The Irish Times view on clerical abuse: Benedict has questions to answer

The evidence that the institutional culture of church cover-up, so vividly recorded in Ireland’s own inquiries into clerical abuse, goes right to the top is shocking but perhaps not surprising

Pope Benedict XVI. Photograph: Andreas Solaro/AFP via Getty
Pope Benedict XVI. Photograph: Andreas Solaro/AFP via Getty

In a lengthy article published after his retirement in 2013 , Pope Benedict XVI, formerly Joseph Ratzinger, responded to a critic: "As far as you mentioning the moral abuse of minors by priests, I can only, as you know, acknowledge it with profound consternation. But I never tried to cover up these things."

Claims that he did cover up abuse, notably as Archbishop of Munich and Freising between 1977 and 1982, have dogged Benedict for years, and been repeatedly denied. But the publication last Thursday of a 1,000-page report of a Church-commissioned inquiry finds Benedict and two senior German clerics protected abusing priests. It is the first formal accusation that he failed to discipline four abusive priests and allowed them to continue their ministry without expressed restriction. It identified 497 victims of abuse in the archdiocese.

The report comes just weeks after a church court report was leaked finding that he “consciously waived a sanctioning of criminal acts” and “ignored” a 1962 obligation to report a particularly notorious abusing priest to Rome.

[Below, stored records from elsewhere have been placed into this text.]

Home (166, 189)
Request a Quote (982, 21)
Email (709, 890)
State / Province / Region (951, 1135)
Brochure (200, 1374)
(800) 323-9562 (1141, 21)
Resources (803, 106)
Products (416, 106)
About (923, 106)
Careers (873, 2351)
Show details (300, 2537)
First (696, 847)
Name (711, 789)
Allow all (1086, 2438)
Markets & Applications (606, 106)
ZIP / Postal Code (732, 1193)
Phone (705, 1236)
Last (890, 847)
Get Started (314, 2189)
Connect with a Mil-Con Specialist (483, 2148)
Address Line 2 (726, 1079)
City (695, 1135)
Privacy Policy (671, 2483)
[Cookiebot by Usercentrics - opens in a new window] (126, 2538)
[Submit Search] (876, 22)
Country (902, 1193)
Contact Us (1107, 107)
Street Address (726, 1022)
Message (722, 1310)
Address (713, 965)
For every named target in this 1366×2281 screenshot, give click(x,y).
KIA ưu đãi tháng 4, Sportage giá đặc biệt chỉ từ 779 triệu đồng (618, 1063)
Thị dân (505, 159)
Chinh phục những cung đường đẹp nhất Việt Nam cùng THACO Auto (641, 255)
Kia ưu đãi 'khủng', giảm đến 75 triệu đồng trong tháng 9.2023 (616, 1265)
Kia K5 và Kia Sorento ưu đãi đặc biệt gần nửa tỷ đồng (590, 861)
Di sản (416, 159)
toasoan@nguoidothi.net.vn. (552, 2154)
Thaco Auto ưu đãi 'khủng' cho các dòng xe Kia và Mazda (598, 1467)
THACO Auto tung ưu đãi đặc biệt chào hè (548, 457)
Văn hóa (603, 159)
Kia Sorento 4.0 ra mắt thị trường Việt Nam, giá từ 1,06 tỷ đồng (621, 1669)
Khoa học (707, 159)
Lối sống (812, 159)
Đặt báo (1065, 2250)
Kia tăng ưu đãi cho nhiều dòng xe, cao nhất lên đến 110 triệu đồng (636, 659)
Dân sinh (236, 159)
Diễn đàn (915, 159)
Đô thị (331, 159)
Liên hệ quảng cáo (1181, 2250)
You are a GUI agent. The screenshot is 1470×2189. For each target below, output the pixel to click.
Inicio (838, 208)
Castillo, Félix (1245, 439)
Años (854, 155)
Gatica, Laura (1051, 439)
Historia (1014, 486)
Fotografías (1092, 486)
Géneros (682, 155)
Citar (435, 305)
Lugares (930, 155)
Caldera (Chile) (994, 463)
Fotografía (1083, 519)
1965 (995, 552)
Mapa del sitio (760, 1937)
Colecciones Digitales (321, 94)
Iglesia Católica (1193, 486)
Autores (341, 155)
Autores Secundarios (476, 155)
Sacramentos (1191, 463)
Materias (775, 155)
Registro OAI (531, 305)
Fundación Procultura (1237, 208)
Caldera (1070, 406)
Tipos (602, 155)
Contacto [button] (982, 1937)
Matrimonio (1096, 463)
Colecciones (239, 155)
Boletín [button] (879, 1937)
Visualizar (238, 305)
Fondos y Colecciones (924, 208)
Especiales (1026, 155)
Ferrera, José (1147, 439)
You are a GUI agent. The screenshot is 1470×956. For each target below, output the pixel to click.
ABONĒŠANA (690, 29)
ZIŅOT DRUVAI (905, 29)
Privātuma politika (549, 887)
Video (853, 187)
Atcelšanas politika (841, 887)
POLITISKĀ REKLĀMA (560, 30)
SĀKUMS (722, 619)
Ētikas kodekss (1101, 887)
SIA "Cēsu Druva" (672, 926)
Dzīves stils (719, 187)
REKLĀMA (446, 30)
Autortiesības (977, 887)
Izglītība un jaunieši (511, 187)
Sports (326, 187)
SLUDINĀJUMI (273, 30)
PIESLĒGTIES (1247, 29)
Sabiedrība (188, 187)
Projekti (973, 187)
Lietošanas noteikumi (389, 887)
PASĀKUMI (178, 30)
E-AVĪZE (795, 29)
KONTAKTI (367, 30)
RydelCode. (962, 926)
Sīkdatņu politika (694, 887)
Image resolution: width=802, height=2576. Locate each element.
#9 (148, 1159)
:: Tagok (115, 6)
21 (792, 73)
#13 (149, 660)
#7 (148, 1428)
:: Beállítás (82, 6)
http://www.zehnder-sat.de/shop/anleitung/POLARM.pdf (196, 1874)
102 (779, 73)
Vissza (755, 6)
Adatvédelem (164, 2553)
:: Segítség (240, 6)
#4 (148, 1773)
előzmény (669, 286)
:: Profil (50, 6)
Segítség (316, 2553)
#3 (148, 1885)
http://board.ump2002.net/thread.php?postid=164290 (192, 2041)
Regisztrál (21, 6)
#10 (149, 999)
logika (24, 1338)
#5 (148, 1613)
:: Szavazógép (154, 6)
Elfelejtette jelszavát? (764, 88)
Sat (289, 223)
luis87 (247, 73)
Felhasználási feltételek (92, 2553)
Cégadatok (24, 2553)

Benedict told the latest inquiry that he did not know of the facts of the cases cited and could not recall having attended meetings in which the priest’s case was discussed. Minutes of one meeting at which he was discussed show Ratzinger was there.

READ MORE

The evidence that the institutional culture of church cover-up, so vividly recorded in Ireland’s own inquiries into clerical abuse, goes right to the top is shocking but perhaps not surprising. The attitude of many church leaders that “scandal” brought about by revelations of abuse is a more pressing concern, than the abuse itself, reflects a very traditional, unacceptable placing of the church above society and its common rules.

There is evidence that such attitudes are changing under Pope Francis. But a test will be how 94-year-old Benedict is held to account. At the very least his emeritus status could be suspended, and his expected canonisation can hardly still be on the agenda.